Gregory J. Heym
Executive Vice President, Chief Economist
By CHRISTINE HAUGHNEY
While the national housing market is struggling with rising inventory and weakening home values, the prices and number of apartments selling in Manhattan rose in the first three months of this year, according to data released yesterday by several of New York City’s largest real estate brokerages.
Sales volume in Manhattan was up 12 percent over the fourth quarter of last year, according to data provided by Brown Harris Stevens and Halstead Property.
Those two brokerages also said that the average price for a Manhattan apartment, including both co-ops and condominiums, rose 6 percent in the first three months of this year over the fourth quarter of 2006. The Corcoran Group said prices rose 12 percent, and Prudential Douglas Elliman put the increase at 5.4 percent.
Even greater increases were seen in the prices being paid for the largest apartments in Manhattan and for apartments in Brooklyn. The wealthiest New Yorkers paid 20 percent more for apartments with four or more bedrooms than they did in the first quarter a year ago. Buyers also paid an average of 22 percent more than they did a year ago for Brooklyn apartments, especially those in newly constructed or converted buildings.
The market got off to a robust start at the beginning of this year when brokers and real estate analysts reported that prospective buyers were crowding open houses and engaging in bidding wars.
“In the second quarter, I think we’re going to see more appreciation because of the high level of activity” early this year, said Jonathan Miller, president of Miller Samuel, an appraisal firm.
Brown Harris Stevens reported that the average price of an apartment in Manhattan rose to $1.22 million in the first quarter of this year, up from $1.14 million in the last quarter of 2006, but down from $1.26 million in the first quarter of 2006. The Corcoran Group and Prudential Douglas Elliman reported similar trends.
The numbers indicate that New Yorkers are not resorting to the extremes that were common in the market several years ago, when some buyers fought for apartments they had barely seen.
In the past year, demand slowed but more recently picked up, data showed.
“People were holding back a little bit more a year ago,” said Hall Wilkie, president of Brown Harris Stevens, though he added, “Anybody who was holding back, isn’t.”
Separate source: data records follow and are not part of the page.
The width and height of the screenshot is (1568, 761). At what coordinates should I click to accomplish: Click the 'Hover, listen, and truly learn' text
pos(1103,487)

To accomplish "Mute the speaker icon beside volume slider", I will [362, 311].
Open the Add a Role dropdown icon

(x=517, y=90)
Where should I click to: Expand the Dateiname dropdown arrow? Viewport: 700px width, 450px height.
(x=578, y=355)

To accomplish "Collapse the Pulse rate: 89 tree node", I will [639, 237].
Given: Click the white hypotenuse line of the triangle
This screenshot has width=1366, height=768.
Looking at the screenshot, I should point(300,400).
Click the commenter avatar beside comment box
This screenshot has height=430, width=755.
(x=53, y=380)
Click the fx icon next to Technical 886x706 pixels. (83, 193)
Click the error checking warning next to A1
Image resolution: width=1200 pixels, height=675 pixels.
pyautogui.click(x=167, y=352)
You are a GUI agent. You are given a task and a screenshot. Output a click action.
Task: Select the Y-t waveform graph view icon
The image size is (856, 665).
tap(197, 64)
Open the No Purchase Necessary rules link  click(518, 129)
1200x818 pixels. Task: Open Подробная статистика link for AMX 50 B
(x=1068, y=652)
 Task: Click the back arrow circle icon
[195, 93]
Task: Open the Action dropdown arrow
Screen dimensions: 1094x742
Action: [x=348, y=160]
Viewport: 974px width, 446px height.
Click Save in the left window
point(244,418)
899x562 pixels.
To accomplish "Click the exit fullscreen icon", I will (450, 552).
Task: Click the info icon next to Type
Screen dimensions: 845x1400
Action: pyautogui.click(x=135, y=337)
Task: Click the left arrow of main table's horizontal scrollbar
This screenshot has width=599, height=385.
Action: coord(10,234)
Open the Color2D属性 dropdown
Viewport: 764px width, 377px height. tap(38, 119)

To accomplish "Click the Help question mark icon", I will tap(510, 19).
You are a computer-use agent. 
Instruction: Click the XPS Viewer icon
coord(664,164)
While all of the brokerages reported that sales volume increased in the first three months of this year from the fourth quarter of 2006, they reported vastly different numbers. Several companies reported a 10 percent to 12 percent increase, but Prudential Douglas Elliman reported a 42 percent increase. Dottie Herman, the company’s president, said that number might partly be the result of the company’s increased reporting of co-op sales.
Some researchers noted that even though Wall Street experienced one of its most profitable bonus seasons, those buyers did not drive up the market as much as expected because they had so many co-ops and condos from which to choose.
Mr. Miller, the appraiser and author of the Prudential Douglas Elliman quarterly report, pointed out that Manhattan had 5,923 co-ops and condominiums for sale in the first quarter of 2007, compared with the median quarterly average of 5,200 over the last five years. He said that the large number of new condominiums about to be completed were keeping prices from rising too quickly.
The researchers said that the Wall Street money seemed to have the biggest effect on apartments with four bedrooms or more. Buyers paid roughly 20 percent more for an apartment with four bedrooms or more than they did in the same quarter last year. That translated into an average price of $7.9 million, according to data provided by Brown Harris Stevens and Halstead Property.
“You are paying a substantial premium for that fourth and fifth bedroom,” said John Burger, a managing director with Brown Harris Stevens and a specialist in these high-priced apartments. “The people will only step up to that size point if they need that space — two children at home, a child visiting from college.”
Buyers also seemed more willing to pay higher prices for new condominiums in Brooklyn. Corcoran said the average overall prices in Brooklyn rose 22 percent, to $628,000 in the first quarter of this year from $514,000 in the first quarter of 2006.
Frank Percesepe, a Corcoran Group regional vice president based in Brooklyn, said that so far there have been takers for the thousands of units that have been completed. “The more inventory that we’ve been getting, the more inventory we’ve been selling,” he said.